Allegro molto moderato. The melody and “raindrop” accompaniment for this spacious rondo in minor come from Brahms’s op. 53 songs “Regenlied” and “Nachklang.” The first contrasting theme is a bit gypsy, the second quotes and then transfigures the horn melody from the Adagio. Towards the end the sun comes out at last and Brahms’s most perfect violin sonata ends in radiant major.

No. 2 in A major, op. 100

Allegro Amabile. What is this, a waltz? Not exactly, but it must lilt somehow. The odd phrase lengths and intertwining parts make this hard to parse. My own interpretation is that these melodies reflect the way Brahms was with women: he loved their beauty but needed to keep his distance. Aleksandar Madžar intriguingly suggests that the temperament should be more like Richard Strauss than Beethoven. In the development section Brahms nearly quotes Chopin, a rare event.

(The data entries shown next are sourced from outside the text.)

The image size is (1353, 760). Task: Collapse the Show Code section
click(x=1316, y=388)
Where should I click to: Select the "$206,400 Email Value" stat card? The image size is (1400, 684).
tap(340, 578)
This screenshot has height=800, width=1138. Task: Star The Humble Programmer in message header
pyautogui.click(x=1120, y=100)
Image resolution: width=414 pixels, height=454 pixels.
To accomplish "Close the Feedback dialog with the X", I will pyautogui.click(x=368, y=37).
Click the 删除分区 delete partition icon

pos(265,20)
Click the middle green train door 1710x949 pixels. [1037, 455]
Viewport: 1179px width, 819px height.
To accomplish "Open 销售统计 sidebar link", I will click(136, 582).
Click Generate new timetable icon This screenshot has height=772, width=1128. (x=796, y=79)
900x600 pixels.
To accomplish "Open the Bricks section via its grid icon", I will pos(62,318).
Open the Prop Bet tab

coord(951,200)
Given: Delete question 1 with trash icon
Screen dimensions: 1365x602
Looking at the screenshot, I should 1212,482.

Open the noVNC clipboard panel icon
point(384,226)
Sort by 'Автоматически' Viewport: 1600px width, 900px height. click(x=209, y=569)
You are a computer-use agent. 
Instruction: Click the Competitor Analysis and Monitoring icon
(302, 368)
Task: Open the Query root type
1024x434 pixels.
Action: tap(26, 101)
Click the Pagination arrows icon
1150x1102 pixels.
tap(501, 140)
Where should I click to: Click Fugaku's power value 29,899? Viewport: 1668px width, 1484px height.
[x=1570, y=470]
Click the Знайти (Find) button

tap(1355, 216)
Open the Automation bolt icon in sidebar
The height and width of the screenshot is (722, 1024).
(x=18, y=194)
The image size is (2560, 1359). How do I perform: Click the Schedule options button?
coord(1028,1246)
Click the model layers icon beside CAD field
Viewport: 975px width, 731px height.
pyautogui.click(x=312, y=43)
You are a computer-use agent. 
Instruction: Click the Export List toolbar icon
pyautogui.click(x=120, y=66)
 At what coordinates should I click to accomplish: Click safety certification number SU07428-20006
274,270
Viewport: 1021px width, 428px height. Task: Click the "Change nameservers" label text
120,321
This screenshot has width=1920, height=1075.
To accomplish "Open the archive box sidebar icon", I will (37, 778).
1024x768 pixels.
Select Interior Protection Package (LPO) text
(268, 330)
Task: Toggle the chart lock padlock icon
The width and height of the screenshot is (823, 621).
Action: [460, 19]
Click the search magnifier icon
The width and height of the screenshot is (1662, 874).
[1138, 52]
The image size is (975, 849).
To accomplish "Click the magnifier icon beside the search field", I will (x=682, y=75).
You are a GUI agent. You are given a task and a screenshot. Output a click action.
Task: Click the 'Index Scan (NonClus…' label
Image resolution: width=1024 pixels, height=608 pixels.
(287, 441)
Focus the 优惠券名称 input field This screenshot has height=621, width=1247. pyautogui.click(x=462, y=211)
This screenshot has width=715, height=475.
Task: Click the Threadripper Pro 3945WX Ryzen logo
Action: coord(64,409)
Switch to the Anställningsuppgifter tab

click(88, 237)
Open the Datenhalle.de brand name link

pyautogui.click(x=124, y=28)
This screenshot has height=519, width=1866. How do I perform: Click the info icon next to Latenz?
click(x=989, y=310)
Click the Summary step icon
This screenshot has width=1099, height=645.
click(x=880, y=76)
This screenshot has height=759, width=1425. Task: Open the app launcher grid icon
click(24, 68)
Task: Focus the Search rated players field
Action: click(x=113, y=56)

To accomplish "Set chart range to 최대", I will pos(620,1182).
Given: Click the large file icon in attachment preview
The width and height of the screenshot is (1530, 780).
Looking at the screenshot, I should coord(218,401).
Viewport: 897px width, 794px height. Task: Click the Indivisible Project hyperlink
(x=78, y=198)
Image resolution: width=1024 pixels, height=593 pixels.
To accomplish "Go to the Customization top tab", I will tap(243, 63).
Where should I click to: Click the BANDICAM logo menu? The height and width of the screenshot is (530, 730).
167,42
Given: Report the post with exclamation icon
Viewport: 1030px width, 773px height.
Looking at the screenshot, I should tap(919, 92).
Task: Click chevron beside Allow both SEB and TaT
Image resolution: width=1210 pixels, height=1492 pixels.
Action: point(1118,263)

Andante tranquillo – Vivace – Andante – Vivace di più – Andante – Vivace. Two forms of rustic behavior: looking at the sky, then a country dance. The violin pizzicatos are effective, especially with Johnny’s kind of natural swing.

Allegretto grazioso (quasi andante). Again, a pretty tune is rendered diffuse by odd phrase lengths and surprise hand-offs between violin and piano. This movement can be played with too much intensity; it’s better to just let it roll through, although the dark diminished chords must have some menace. Johnny suggests that an upright piano — like the pianos usually seen in photos of Brahms — would be just fine for the casual intimacies of Op. 100.

No. 3 in D minor, Op. 108

Allegro. Direct and passionate, the third is the “hit” of the violin sonatas. Although it is the easiest to interpret musically, the piano part is technically the hardest: even Vladimir Horowitz and young Arthur Rubinstein drop some notes on early recordings.

The opening rising fourth in the violin informs the work in ways both obvious and devious: Arnold Schoenberg admired Brahms’s sophistication, calling it the “principle of developing variation.”

Adagio. A perfect, heartfelt song for the violinist. Even at a slow tempo, Brahms can’t stop himself from dividing up his threes into twos, which is one reason not to play his adagios too slowly.

Un poco presto e con sentimento. F-sharp minor flickers past in a short movement reminiscent of some of the solo piano Intermezzi.

Presto agitato. Brahms wasn’t always comfortable writing uptempo finales, but here he delivers a proper daredevil tarantella. It’s still Brahms, though, so — just as throughout most of these sonatas — the melodic material is constantly shifted between piano and violin, daring the ear to follow a rich and remarkably contrapuntal texture.

Jan Swafford’s biography of Brahms is a wonderful read. Swafford mentions a few times that Brahms was a lousy person to play chamber music with. Brahms stared at the page, playing his own way, ignoring the the other musicians. Interesting to know, especially since for many he is the greatest composer of chamber music.